Отношения Декарта к этим близким людям производят, в общем, тяжелое впечатление. На долю Декарта выпало редкое счастье: вокруг него собрался круг восторженных поклонников и преданных друзей, но, по-видимому, он не знал большего и чаще встречающегося счастья – любить других. Перед нами сухая и несколько черствая натура. Обстоятельства его жизни в достаточной степени объясняют возникновение этих черт. Детство, проведенное осиротевшим при самом рождении ребенком в семье, не любившей и не понимавшей «маленького философа»; удаление в возрасте, когда он нуждался еще в уходе со стороны любящих людей, в закрытое учебное заведение, в среду чужих людей; порядки этого заведения, постоянное возбуждение самолюбия у способного и нервного ребенка, которое могло только усиливать несимпатичные стороны его характера и подавлять чувства товарищества и дружбы; затем долгие годы скитальчества, в течение которых его привязанности нигде не могли свить себе прочного гнезда и выдергивались с корнем прежде чем успевали окрепнуть, – все это были условия, вряд ли способные развить сочувственные стороны в ребенке и молодом человеке. В результате получилась сухая, эгоистическая натура, заботившаяся только о своем покое и о своем здоровье. Нужно было много привязанности со стороны старика Бекмана, Мерсенна и Региуса, чтобы выносить капризы, придирчивость и требовательность погруженного в самообожание философа. Тем не менее, рассказывают, что он был вежлив и ласков со своими слугами; следует заметить, что это были интеллигентные люди, помогавшие Декарту в опытах и вычислениях. Один из них, упоминавшийся уже нами Жильо, от имени которого составлялись ответы Ферма, благодаря совместной работе с Декартом так усовершенствовался в математике, что впоследствии преподавал ее голландским офицерам.

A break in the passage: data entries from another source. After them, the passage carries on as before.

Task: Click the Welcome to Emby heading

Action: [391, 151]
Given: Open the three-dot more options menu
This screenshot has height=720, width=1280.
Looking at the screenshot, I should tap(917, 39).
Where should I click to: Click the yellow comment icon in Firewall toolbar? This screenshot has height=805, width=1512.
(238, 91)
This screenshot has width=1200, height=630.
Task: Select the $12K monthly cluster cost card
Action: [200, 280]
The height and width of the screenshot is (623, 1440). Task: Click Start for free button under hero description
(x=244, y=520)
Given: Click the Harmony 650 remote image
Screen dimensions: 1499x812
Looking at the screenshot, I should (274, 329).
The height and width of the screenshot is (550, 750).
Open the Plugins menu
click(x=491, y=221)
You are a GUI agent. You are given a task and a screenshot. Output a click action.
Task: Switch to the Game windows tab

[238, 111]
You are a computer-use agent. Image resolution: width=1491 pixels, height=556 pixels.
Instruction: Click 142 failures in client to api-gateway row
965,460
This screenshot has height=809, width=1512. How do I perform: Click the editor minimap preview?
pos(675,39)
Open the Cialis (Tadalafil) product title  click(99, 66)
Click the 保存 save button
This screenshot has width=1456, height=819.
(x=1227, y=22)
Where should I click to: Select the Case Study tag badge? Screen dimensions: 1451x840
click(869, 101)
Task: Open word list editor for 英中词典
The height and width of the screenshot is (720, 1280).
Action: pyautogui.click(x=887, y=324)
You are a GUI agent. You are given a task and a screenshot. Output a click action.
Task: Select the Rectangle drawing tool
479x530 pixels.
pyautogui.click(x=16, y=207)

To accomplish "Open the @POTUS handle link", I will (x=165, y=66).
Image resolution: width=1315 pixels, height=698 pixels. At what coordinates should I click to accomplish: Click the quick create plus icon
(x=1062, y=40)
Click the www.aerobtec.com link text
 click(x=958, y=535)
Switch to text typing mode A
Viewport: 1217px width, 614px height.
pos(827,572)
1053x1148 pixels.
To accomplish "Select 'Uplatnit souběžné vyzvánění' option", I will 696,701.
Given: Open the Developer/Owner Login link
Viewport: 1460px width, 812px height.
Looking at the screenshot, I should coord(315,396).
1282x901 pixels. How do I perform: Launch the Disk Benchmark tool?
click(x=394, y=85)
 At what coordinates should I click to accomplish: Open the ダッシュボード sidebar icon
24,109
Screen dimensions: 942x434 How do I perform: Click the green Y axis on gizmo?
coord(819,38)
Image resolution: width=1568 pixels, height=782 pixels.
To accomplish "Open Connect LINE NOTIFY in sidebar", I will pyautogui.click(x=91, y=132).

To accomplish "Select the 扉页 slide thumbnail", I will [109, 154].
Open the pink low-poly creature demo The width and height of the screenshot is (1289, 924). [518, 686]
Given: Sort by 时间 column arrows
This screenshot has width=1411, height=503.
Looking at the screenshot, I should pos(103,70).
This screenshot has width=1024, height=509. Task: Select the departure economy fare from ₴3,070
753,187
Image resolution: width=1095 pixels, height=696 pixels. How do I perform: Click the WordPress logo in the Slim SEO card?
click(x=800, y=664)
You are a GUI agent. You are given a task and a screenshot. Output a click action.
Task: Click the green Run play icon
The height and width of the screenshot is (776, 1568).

Производящие несимпатичное впечатление в личных отношениях Декарта черты его характера – безграничное самолюбие и честолюбие, в связи с давшей этим чертам определенный выход усиленной заботливостью об ограждении личного покоя – принадлежат не только личной биографии мыслителя, но получили более широкое значение: они наложили резкую печать на весь второй период его деятельности. Когда к науке подходят не с чистыми побуждениями, не во имя чистого искания истины, она не всегда «подвергается презрению», как думал Декарт в своем юношеском дневнике, но всегда перестает быть наукой. Она перестает давать то, что только и в состоянии дать наука: возможные при данных условиях правдивые ответы, – и превращается в софистику. В оправдание Декарта можно сказать лишь то, что, будучи неискренним часто, он оставался неискренним недолго: ему так нравилось все, что он писал, что, начиная писать по сторонним побуждениям, он скоро проникался убеждением в истинности своих софизмов и начинал отстаивать их как очевиднейшие истины. Курьезным примером такого самовнушения является отношение Декарта к составленному им по настоянию Арно объяснению догмата пресуществления. Как ни хитро и искусственно было это объяснение, Декарту оно в высшей степени понравилось, и он рассчитывал даже на включение его в церковную догму.
5
Печать, однако, пользовалась, по-видимому, относительной свободой. В Австрии, при Меттернихе, сочли бы нужным оградить память… Людовика XIV от всякого упоминания о фактах, приведенных в книге Балье, напечатанной в царствование того же Людовика XIV – «Avec privilège du Roy».